OpenCog
OpenCog is a project that aims to build an open source artificial intelligence framework. OpenCog Prime is an architecture for robot and virtual embodied cognition that defines a set of interacting components designed to give rise to human-equivalent artificial general intelligence (AGI) as an emergent phenomenon of the whole system.[2] OpenCog Prime's design is primarily the work of Ben Goertzel while the OpenCog framework is intended as a generic framework for broad-based AGI research. Research utilizing OpenCog has been published in journals and presented at conferences and workshops including the annual Conference on Artificial General Intelligence. OpenCog is released under the terms of the GNU Affero General Public License.

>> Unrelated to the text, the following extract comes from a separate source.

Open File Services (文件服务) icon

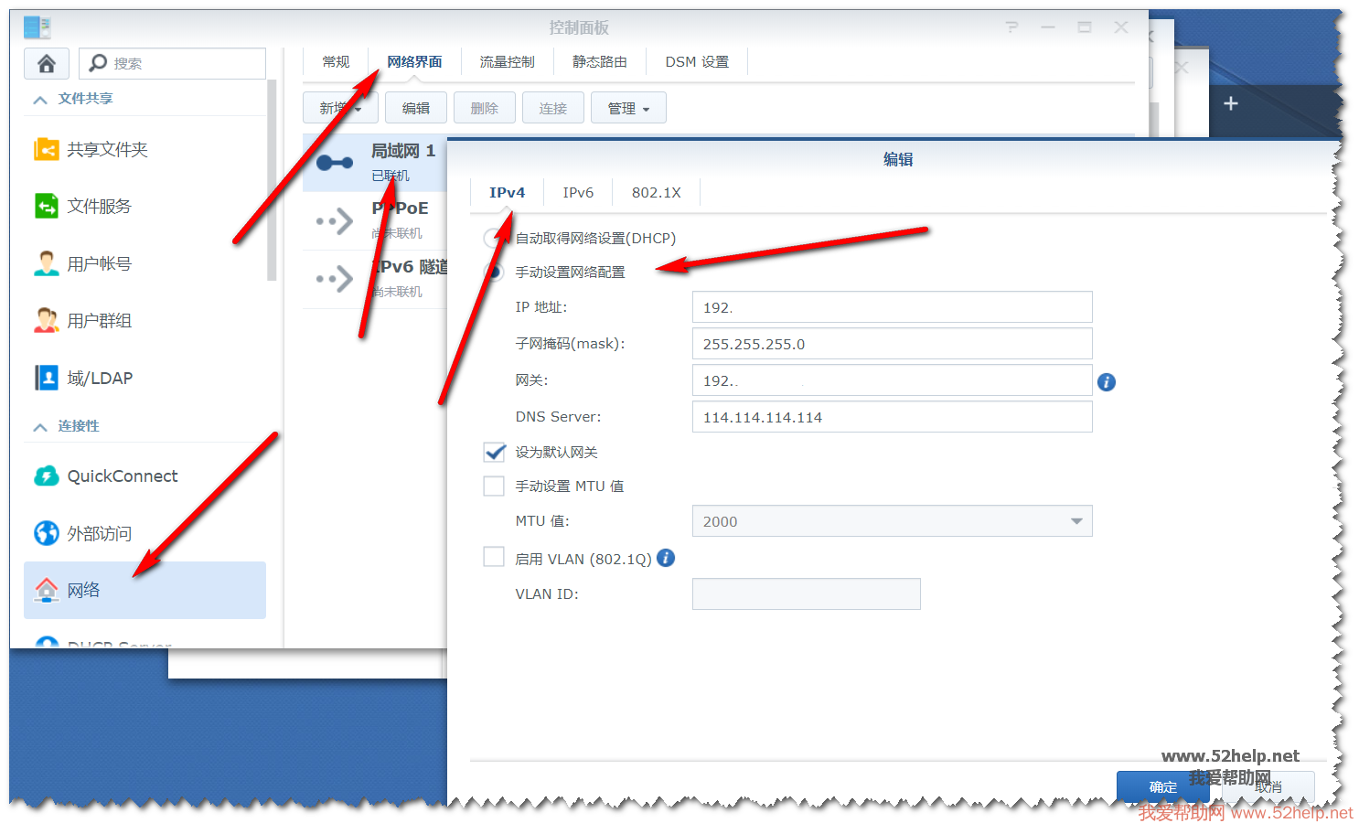(x=47, y=207)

Open Source Artificial Intelligence | |
Original author(s) | OpenCog Developers |
---|---|
Developer(s) | OpenCog Foundation |
Initial release | 21 January 2008[1] |
Repository | |
Written in | C++, Python, Scheme |
Platform | Linux |
Type | Artificial general intelligence |
License | GNU Affero General Public License |
Website | opencog |
OpenCog is in use by more than 50 companies, including Huawei and Cisco.[3]
Origin
OpenCog was originally based on the release in 2008 of the source code of the proprietary "Novamente Cognition Engine" (NCE) of Novamente LLC. The original NCE code is discussed in the PLN book (ref below). Ongoing development of OpenCog is supported by Artificial General Intelligence Research Institute (AGIRI), the Google Summer of Code project, Hanson Robotics, SingularityNET and others.
Components
OpenCog consists of:
- A graph database, dubbed the AtomSpace, that holds "atoms" (that is, terms, atomic formulas, sentences and relationships) together with their "values" (valuations or interpretations, which can be thought of as per-atom key-value databases). An example of a value would be a truth value. Atoms are globally unique, immutable and are indexed (searchable); values are fleeting and changeable.
- A collection of pre-defined atoms, termed Atomese, used for generic knowledge representation, such as conceptual graphs and semantic networks, as well as to represent and store the rules (in the sense of term rewriting) needed to manipulate such graphs.
- A collection of pre-defined atoms, that encode a type subsystem, including type constructors and function types. These are used to specify the types of variables, terms and expressions, and are used to specify the structure of generic graphs containing variables.
- A collection of pre-defined atoms that encode both functional and imperative programming styles. These include the lambda abstraction for binding free variables into bound variables, as well as for performing beta reduction.
- A collection of pre-defined atoms that encode a satisfiability modulo theories solver, built in as a part of a generic graph query engine, for performing graph and hypergraph pattern matching (isomorphic subgraph discovery). This generalizes the idea of a structured query language (SQL) to the domain of generic graphical queries; it is an extended form of a graph query language.
- A generic rule engine, including a forward chainer and a backward chainer, that is able to chain together rules. The rules are exactly the graph queries of the graph query subsystem, and so the rule engine vaguely resembles a query planner. It is designed so as to allow different kinds of inference engines and reasoning systems to be implemented, such as Bayesian inference or fuzzy logic, or practical tasks, such as constraint solvers or motion planners.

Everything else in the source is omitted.